Cyltezo, the drug in the pen, is an interchangeable biosimilar to AbbVie’s Humira and which has been approved by the FDA for the treatment of multiple chronic inflammatory diseases
Boehringer Ingelheim secures FDA approval for Cyltezo Pen. (Credit: G.Garitan/Wikimedia Commons)
Boehringer Ingelheim has secured approval for the Cyltezo Pen from the US Food and Drug Administration (FDA) as a new autoinjector option for Cyltezo (adalimumab-adbm).
Cyltezo is an interchangeable biosimilar to AbbVie’s Humira (adalimumab). It has been approved by the FDA for the treatment of multiple chronic inflammatory diseases.

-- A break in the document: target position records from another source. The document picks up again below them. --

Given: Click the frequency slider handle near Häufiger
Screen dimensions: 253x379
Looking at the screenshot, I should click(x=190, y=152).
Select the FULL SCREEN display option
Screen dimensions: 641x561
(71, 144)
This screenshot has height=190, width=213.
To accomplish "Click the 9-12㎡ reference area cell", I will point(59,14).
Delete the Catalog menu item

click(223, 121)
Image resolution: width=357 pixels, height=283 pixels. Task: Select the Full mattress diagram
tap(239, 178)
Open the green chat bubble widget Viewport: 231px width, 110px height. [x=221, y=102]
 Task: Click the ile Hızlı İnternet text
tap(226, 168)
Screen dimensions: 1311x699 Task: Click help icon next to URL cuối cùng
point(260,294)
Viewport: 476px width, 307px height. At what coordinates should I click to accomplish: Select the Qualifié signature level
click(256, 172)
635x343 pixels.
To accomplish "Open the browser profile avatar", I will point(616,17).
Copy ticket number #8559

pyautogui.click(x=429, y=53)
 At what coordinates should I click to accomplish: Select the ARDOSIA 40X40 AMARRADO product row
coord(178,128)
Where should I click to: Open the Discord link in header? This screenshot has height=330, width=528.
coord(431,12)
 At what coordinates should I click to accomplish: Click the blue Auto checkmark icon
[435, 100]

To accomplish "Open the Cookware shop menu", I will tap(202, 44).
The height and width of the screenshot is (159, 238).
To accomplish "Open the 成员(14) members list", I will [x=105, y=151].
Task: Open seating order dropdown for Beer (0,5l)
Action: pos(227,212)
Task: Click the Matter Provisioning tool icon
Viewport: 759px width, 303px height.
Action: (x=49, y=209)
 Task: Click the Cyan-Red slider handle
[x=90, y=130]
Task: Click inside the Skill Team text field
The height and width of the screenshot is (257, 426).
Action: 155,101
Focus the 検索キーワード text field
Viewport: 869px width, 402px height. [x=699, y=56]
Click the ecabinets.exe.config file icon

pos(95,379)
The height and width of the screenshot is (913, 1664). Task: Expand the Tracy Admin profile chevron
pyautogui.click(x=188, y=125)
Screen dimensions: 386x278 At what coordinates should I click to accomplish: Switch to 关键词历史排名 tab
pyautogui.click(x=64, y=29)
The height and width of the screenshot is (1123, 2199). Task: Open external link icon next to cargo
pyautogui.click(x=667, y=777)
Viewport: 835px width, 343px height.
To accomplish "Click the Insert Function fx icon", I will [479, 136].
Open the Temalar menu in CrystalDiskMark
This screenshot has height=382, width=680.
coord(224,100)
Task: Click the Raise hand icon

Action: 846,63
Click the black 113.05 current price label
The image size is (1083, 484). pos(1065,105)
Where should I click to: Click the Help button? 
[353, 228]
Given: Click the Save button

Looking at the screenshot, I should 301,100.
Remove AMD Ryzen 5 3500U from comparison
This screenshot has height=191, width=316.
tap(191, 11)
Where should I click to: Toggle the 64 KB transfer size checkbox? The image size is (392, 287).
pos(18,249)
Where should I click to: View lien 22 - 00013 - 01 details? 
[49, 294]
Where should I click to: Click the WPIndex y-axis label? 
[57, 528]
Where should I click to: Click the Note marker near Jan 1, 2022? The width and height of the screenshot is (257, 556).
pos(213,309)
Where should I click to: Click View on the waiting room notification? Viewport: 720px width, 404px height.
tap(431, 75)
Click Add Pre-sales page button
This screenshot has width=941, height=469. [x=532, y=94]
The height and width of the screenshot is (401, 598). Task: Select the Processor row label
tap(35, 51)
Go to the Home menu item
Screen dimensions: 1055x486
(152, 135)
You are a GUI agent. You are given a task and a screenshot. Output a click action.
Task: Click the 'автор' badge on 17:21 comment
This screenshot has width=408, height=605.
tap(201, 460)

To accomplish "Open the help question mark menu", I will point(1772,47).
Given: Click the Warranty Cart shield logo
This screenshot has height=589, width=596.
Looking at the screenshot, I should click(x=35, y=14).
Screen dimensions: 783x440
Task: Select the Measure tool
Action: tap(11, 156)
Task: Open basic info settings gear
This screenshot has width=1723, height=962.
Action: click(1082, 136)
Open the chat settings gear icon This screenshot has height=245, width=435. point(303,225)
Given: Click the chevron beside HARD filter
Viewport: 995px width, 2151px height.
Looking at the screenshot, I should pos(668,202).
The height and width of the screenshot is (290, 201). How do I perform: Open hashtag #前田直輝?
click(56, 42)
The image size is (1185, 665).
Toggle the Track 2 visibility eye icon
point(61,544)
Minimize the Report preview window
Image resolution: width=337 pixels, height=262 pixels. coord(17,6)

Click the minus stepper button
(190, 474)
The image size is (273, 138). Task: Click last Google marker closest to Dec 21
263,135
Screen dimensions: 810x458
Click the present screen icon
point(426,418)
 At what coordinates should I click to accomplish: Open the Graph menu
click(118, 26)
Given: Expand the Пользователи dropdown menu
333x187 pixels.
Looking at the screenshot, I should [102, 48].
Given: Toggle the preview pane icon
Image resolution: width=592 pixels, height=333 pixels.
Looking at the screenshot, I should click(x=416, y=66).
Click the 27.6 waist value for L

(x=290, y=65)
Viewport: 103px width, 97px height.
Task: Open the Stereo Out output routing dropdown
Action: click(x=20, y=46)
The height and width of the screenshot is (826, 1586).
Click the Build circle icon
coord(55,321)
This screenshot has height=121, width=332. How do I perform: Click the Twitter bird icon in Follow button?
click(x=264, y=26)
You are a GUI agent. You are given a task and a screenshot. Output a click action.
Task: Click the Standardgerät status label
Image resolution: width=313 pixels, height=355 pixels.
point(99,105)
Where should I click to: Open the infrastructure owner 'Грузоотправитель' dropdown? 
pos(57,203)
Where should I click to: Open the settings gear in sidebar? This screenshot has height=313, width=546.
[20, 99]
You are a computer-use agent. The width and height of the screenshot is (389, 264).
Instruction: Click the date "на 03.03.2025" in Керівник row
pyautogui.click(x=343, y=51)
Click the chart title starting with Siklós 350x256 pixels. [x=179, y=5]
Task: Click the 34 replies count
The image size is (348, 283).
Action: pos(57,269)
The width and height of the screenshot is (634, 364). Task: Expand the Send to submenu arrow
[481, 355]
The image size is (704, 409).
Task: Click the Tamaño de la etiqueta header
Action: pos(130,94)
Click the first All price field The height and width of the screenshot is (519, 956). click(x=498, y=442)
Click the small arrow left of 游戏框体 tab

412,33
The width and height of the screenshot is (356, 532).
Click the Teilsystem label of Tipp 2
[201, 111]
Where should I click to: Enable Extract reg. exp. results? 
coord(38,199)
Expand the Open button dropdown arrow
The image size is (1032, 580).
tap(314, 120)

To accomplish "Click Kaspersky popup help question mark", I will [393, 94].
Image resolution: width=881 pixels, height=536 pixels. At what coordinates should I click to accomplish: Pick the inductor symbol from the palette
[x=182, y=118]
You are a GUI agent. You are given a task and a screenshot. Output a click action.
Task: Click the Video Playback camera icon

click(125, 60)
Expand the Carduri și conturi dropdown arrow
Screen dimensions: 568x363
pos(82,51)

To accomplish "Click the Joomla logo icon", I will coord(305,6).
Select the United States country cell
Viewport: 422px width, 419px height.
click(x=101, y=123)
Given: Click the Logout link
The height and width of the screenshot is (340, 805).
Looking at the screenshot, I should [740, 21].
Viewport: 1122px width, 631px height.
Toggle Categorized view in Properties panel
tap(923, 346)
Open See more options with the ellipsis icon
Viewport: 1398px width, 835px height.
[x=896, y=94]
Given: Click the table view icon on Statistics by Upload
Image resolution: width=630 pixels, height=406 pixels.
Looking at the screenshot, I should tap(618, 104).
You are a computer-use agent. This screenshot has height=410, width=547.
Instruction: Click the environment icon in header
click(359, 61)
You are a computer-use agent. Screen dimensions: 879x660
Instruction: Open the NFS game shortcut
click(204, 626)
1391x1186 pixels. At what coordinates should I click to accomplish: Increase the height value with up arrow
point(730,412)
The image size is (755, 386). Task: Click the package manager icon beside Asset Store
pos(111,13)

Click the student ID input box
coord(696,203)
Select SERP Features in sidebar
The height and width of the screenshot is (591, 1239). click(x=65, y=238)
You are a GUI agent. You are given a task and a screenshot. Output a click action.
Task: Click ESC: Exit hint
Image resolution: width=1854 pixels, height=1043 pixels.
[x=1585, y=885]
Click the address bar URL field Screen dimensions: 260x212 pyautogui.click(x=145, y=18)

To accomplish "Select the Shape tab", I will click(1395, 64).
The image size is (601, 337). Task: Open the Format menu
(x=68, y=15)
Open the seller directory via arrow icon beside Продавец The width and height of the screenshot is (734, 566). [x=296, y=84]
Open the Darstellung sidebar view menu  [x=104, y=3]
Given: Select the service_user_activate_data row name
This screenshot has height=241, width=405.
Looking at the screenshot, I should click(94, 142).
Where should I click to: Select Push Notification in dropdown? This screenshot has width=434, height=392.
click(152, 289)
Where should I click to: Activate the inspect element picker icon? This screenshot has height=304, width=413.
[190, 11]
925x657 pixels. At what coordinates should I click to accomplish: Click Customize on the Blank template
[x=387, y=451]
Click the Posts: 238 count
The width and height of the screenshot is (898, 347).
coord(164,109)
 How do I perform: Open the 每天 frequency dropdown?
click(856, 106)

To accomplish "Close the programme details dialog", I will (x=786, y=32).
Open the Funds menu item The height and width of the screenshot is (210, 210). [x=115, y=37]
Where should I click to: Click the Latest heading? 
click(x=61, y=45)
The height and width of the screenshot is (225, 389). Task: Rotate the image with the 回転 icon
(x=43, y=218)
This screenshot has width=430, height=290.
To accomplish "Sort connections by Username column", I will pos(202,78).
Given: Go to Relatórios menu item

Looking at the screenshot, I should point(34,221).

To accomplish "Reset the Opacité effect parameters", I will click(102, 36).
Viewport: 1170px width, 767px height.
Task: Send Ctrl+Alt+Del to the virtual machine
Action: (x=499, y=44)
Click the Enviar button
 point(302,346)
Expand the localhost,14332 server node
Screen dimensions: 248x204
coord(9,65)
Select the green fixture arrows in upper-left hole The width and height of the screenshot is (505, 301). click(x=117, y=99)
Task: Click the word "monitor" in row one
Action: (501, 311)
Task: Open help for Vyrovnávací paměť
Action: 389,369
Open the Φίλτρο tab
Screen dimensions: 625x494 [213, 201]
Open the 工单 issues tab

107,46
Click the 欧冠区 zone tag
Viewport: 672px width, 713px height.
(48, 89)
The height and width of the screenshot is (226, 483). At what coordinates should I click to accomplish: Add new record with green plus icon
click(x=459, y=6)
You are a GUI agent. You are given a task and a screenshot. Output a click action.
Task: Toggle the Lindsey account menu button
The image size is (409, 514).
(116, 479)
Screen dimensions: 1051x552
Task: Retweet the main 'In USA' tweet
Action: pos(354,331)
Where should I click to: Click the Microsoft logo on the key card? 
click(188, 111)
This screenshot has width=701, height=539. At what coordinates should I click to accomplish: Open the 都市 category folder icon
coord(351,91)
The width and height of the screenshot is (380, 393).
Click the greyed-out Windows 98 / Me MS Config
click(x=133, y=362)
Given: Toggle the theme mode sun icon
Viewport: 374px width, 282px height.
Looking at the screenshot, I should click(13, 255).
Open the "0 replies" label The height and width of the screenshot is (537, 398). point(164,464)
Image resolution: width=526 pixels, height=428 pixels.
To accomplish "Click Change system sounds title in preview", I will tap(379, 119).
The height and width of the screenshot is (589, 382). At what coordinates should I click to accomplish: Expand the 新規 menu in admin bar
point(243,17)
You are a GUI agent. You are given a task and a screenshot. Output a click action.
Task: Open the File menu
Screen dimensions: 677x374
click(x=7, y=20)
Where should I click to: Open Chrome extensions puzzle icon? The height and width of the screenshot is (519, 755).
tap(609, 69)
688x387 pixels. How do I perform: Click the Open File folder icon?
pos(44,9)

The US health regulator had approved it initially as a pre-filled syringe.
Boehringer Ingelheim will commercially launch the 40 mg/0.8 mL pre-filled Cyltezo Pen in options of two-, four- and six-packs on 1 July 2023.
Boehringer Ingelheim executive director and biosimilar commercial lead Stephen Pagnotta said: “The FDA approval of the Cyltezo Pen is great news for patients living with chronic inflammatory diseases who may prefer administering the medication needed to manage their conditions via an autoinjector.
“We’re excited to be able to offer the Cyltezo Pen as an additional option to patients at Cyltezo’s launch on July 1.”
The pen is said to have a patient-centered design and comes with a one-button, three-step activation. It provides 100% visibility of the drug and comes with a protected needle, said Boehringer Ingelheim.
According to the Germany-based pharmaceutical company, the Cyltezo Pen has been certified as an “Ease of Use” product by The Arthritis Foundation.
Cyltezo injection is indicated for subcutaneous use to reduce signs and symptoms of rheumatoid arthritis, juvenile idiopathic arthritis, psoriatic arthritis, and ankylosing spondylitis. It is also approved for the treatment of moderately to severely active Crohn’s disease, ulcerative colitis, plaque psoriasis, and hidradenitis suppurativa.